[HOW TO COMPLETE THIS TASK] Copy all records verbatim.

AVAILABLE DATA Block Start

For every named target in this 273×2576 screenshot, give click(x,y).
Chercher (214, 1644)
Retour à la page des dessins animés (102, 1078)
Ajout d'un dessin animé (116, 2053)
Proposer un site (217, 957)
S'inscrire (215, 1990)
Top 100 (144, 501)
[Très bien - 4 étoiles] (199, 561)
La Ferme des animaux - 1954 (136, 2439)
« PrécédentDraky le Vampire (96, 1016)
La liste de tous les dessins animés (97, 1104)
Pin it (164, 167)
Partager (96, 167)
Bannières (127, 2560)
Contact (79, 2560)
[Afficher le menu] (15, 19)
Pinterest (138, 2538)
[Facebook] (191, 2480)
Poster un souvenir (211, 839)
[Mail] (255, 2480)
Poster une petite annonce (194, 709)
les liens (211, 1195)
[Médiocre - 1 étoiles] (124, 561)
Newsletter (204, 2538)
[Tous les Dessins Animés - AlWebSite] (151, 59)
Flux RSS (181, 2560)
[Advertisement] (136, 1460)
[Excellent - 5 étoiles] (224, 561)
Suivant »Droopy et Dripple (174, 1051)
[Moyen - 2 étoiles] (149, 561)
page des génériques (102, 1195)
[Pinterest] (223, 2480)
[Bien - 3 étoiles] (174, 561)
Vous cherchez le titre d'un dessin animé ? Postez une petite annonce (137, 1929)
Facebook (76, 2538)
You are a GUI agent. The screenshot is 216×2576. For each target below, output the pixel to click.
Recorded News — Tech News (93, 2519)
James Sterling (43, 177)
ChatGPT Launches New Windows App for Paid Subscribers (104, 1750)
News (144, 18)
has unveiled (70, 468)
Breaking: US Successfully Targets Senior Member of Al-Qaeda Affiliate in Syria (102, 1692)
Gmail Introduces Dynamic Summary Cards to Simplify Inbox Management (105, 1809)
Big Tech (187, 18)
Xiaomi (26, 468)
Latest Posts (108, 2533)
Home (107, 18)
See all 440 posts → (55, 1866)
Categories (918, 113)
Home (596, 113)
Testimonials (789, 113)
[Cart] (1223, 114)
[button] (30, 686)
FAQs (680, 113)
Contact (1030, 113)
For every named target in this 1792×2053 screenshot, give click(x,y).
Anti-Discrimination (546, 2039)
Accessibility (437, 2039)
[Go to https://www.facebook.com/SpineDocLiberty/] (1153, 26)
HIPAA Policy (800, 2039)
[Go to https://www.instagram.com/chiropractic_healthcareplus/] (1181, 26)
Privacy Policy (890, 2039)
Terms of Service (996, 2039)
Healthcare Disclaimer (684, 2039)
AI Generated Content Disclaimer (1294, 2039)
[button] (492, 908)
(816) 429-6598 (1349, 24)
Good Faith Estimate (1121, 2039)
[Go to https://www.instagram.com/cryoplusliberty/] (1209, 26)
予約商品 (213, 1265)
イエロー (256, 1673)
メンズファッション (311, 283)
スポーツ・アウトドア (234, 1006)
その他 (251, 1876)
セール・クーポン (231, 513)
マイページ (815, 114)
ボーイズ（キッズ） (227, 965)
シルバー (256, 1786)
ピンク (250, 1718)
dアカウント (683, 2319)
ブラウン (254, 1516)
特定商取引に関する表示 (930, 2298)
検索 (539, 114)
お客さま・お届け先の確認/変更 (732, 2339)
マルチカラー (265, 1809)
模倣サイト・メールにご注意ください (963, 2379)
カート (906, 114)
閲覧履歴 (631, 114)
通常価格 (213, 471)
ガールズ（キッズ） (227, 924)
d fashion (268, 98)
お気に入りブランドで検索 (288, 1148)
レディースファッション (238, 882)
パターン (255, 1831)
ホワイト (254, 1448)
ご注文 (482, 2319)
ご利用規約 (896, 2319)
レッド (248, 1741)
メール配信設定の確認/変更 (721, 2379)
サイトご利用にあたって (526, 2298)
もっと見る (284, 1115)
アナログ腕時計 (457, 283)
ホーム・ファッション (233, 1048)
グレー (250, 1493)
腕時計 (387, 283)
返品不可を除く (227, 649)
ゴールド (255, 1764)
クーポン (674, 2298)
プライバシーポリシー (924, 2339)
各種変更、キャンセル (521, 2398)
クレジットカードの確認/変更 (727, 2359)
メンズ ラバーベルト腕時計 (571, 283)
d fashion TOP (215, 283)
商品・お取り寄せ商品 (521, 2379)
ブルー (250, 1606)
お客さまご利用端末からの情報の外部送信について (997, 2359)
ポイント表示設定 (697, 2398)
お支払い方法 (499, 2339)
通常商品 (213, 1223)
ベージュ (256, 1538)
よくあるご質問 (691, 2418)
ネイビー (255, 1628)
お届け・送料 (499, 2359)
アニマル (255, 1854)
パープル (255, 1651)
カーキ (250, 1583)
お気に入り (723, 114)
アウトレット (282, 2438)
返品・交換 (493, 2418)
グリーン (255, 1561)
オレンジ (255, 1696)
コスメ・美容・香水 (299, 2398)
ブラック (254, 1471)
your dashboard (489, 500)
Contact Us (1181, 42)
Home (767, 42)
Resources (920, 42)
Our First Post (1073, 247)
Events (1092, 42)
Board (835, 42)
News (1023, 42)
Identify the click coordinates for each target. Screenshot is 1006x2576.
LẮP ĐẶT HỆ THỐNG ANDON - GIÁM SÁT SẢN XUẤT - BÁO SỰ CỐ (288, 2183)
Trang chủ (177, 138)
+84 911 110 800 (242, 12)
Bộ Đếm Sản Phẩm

AVAILABLE DATA Block End

[REPLY TO THE EXERCISE]
For every named target in this 273×2576 screenshot, give click(x,y).
Chercher (214, 1644)
Retour à la page des dessins animés (102, 1078)
Ajout d'un dessin animé (116, 2053)
Proposer un site (217, 957)
S'inscrire (215, 1990)
Top 100 (144, 501)
[Très bien - 4 étoiles] (199, 561)
La Ferme des animaux - 1954 (136, 2439)
« PrécédentDraky le Vampire (96, 1016)
La liste de tous les dessins animés (97, 1104)
Pin it (164, 167)
Partager (96, 167)
Bannières (127, 2560)
Contact (79, 2560)
[Afficher le menu] (15, 19)
Pinterest (138, 2538)
[Facebook] (191, 2480)
Poster un souvenir (211, 839)
[Mail] (255, 2480)
Poster une petite annonce (194, 709)
les liens (211, 1195)
[Médiocre - 1 étoiles] (124, 561)
Newsletter (204, 2538)
[Tous les Dessins Animés - AlWebSite] (151, 59)
Flux RSS (181, 2560)
[Advertisement] (136, 1460)
[Excellent - 5 étoiles] (224, 561)
Suivant »Droopy et Dripple (174, 1051)
[Moyen - 2 étoiles] (149, 561)
page des génériques (102, 1195)
[Pinterest] (223, 2480)
[Bien - 3 étoiles] (174, 561)
Vous cherchez le titre d'un dessin animé ? Postez une petite annonce (137, 1929)
Facebook (76, 2538)
You are a GUI agent. The screenshot is 216×2576. For each target below, output the pixel to click.
Recorded News — Tech News (93, 2519)
James Sterling (43, 177)
ChatGPT Launches New Windows App for Paid Subscribers (104, 1750)
News (144, 18)
has unveiled (70, 468)
Breaking: US Successfully Targets Senior Member of Al-Qaeda Affiliate in Syria (102, 1692)
Gmail Introduces Dynamic Summary Cards to Simplify Inbox Management (105, 1809)
Big Tech (187, 18)
Xiaomi (26, 468)
Latest Posts (108, 2533)
Home (107, 18)
See all 440 posts → (55, 1866)
Categories (918, 113)
Home (596, 113)
Testimonials (789, 113)
[Cart] (1223, 114)
[button] (30, 686)
FAQs (680, 113)
Contact (1030, 113)
For every named target in this 1792×2053 screenshot, give click(x,y).
Anti-Discrimination (546, 2039)
Accessibility (437, 2039)
[Go to https://www.facebook.com/SpineDocLiberty/] (1153, 26)
HIPAA Policy (800, 2039)
[Go to https://www.instagram.com/chiropractic_healthcareplus/] (1181, 26)
Privacy Policy (890, 2039)
Terms of Service (996, 2039)
Healthcare Disclaimer (684, 2039)
AI Generated Content Disclaimer (1294, 2039)
[button] (492, 908)
(816) 429-6598 (1349, 24)
Good Faith Estimate (1121, 2039)
[Go to https://www.instagram.com/cryoplusliberty/] (1209, 26)
予約商品 (213, 1265)
イエロー (256, 1673)
メンズファッション (311, 283)
スポーツ・アウトドア (234, 1006)
その他 (251, 1876)
セール・クーポン (231, 513)
マイページ (815, 114)
ボーイズ（キッズ） (227, 965)
シルバー (256, 1786)
ピンク (250, 1718)
dアカウント (683, 2319)
ブラウン (254, 1516)
特定商取引に関する表示 (930, 2298)
検索 (539, 114)
お客さま・お届け先の確認/変更 (732, 2339)
マルチカラー (265, 1809)
模倣サイト・メールにご注意ください (963, 2379)
カート (906, 114)
閲覧履歴 (631, 114)
通常価格 (213, 471)
ガールズ（キッズ） (227, 924)
d fashion (268, 98)
お気に入りブランドで検索 (288, 1148)
レディースファッション (238, 882)
パターン (255, 1831)
ホワイト (254, 1448)
ご注文 (482, 2319)
ご利用規約 (896, 2319)
レッド (248, 1741)
メール配信設定の確認/変更 (721, 2379)
サイトご利用にあたって (526, 2298)
もっと見る (284, 1115)
アナログ腕時計 (457, 283)
ホーム・ファッション (233, 1048)
グレー (250, 1493)
腕時計 (387, 283)
返品不可を除く (227, 649)
ゴールド (255, 1764)
クーポン (674, 2298)
プライバシーポリシー (924, 2339)
各種変更、キャンセル (521, 2398)
クレジットカードの確認/変更 (727, 2359)
メンズ ラバーベルト腕時計 (571, 283)
d fashion TOP (215, 283)
商品・お取り寄せ商品 (521, 2379)
ブルー (250, 1606)
お客さまご利用端末からの情報の外部送信について (997, 2359)
ポイント表示設定 (697, 2398)
お支払い方法 (499, 2339)
通常商品 (213, 1223)
ベージュ (256, 1538)
よくあるご質問 (691, 2418)
ネイビー (255, 1628)
お届け・送料 (499, 2359)
アニマル (255, 1854)
パープル (255, 1651)
カーキ (250, 1583)
お気に入り (723, 114)
アウトレット (282, 2438)
返品・交換 (493, 2418)
グリーン (255, 1561)
オレンジ (255, 1696)
コスメ・美容・香水 (299, 2398)
ブラック (254, 1471)
your dashboard (489, 500)
Contact Us (1181, 42)
Home (767, 42)
Resources (920, 42)
Our First Post (1073, 247)
Events (1092, 42)
Board (835, 42)
News (1023, 42)
Identify the click coordinates for each target. Screenshot is 1006x2576.
LẮP ĐẶT HỆ THỐNG ANDON - GIÁM SÁT SẢN XUẤT - BÁO SỰ CỐ (288, 2183)
Trang chủ (177, 138)
+84 911 110 800 (242, 12)
Bộ Đếm Sản Phẩm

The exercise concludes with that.